### WRITTEN TASK
Edit the items from the start through the line containing "Image resolution: width=1920", replacing "Find the location of" with "Locate" and leaving all other text as it is.

### DATA FOR REVIEW
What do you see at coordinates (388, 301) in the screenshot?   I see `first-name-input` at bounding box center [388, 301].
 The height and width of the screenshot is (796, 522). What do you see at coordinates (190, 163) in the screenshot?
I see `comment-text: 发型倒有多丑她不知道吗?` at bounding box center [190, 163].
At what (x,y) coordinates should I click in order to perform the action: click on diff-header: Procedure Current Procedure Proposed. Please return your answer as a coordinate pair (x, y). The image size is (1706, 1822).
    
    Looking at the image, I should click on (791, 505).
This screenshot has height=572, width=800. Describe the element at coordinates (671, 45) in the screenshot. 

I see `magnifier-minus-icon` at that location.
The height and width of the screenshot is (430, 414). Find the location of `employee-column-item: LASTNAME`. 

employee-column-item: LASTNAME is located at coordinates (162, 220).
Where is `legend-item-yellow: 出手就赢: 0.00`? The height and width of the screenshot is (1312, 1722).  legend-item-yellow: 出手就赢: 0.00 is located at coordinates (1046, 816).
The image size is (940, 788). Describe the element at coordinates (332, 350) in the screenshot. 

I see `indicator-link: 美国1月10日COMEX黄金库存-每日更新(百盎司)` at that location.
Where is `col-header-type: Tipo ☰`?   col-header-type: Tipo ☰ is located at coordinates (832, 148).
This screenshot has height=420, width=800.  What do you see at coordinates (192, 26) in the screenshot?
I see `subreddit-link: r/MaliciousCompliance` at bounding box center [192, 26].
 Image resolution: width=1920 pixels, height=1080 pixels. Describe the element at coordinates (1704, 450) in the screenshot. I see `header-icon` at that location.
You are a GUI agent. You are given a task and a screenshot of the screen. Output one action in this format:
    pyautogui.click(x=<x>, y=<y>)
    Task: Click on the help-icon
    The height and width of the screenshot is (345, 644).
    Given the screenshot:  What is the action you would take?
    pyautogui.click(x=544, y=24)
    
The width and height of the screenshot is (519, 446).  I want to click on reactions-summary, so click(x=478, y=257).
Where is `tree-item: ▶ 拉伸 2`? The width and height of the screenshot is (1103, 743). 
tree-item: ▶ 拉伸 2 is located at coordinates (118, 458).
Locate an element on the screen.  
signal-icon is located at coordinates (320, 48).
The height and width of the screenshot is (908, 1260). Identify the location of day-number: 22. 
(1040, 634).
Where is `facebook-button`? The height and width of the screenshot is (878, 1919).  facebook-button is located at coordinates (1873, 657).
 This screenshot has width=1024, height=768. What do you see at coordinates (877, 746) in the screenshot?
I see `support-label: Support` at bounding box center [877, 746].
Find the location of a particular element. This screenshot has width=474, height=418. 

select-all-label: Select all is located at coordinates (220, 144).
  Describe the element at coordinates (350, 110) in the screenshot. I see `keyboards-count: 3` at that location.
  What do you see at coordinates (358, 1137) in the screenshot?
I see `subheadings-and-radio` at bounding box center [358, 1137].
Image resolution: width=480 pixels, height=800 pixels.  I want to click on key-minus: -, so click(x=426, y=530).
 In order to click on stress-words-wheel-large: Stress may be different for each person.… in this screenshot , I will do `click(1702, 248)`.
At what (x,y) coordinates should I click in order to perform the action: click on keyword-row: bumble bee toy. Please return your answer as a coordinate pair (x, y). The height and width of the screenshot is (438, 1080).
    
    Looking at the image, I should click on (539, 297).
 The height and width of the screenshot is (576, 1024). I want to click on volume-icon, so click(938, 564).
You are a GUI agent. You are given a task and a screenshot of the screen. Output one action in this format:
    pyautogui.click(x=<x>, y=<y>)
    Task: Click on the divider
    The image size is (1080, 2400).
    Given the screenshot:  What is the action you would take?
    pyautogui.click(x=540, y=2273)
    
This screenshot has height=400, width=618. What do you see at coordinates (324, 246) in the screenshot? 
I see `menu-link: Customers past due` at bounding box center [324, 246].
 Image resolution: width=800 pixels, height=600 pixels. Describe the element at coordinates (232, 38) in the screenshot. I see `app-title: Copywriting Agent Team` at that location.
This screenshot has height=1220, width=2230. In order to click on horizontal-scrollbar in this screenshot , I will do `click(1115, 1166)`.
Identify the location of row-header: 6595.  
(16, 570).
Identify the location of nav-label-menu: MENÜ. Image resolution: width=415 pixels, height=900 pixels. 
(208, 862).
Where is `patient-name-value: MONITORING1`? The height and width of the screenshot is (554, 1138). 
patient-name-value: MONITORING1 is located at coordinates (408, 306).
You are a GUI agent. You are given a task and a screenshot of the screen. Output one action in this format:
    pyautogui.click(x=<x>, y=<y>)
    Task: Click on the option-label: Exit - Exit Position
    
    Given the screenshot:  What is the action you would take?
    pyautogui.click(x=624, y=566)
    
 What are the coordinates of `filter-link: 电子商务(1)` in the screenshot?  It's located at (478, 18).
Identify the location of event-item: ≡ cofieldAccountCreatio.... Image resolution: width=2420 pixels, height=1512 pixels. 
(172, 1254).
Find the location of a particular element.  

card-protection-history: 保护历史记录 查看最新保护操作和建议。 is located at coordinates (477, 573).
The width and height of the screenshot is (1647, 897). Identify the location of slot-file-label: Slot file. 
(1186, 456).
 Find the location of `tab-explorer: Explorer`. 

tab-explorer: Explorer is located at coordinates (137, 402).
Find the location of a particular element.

### ANSWER BOX
What do you see at coordinates (388, 301) in the screenshot?   I see `first-name-input` at bounding box center [388, 301].
 The height and width of the screenshot is (796, 522). What do you see at coordinates (190, 163) in the screenshot?
I see `comment-text: 发型倒有多丑她不知道吗?` at bounding box center [190, 163].
At what (x,y) coordinates should I click in order to perform the action: click on diff-header: Procedure Current Procedure Proposed. Please return your answer as a coordinate pair (x, y). The image size is (1706, 1822).
    
    Looking at the image, I should click on (791, 505).
This screenshot has height=572, width=800. Describe the element at coordinates (671, 45) in the screenshot. 

I see `magnifier-minus-icon` at that location.
The height and width of the screenshot is (430, 414). Locate `employee-column-item: LASTNAME`. 

employee-column-item: LASTNAME is located at coordinates (162, 220).
Where is `legend-item-yellow: 出手就赢: 0.00`? The height and width of the screenshot is (1312, 1722).  legend-item-yellow: 出手就赢: 0.00 is located at coordinates (1046, 816).
The image size is (940, 788). Describe the element at coordinates (332, 350) in the screenshot. 

I see `indicator-link: 美国1月10日COMEX黄金库存-每日更新(百盎司)` at that location.
Where is `col-header-type: Tipo ☰`?   col-header-type: Tipo ☰ is located at coordinates (832, 148).
This screenshot has height=420, width=800.  What do you see at coordinates (192, 26) in the screenshot?
I see `subreddit-link: r/MaliciousCompliance` at bounding box center [192, 26].
 Image resolution: width=1920 pixels, height=1080 pixels. Describe the element at coordinates (1704, 450) in the screenshot. I see `header-icon` at that location.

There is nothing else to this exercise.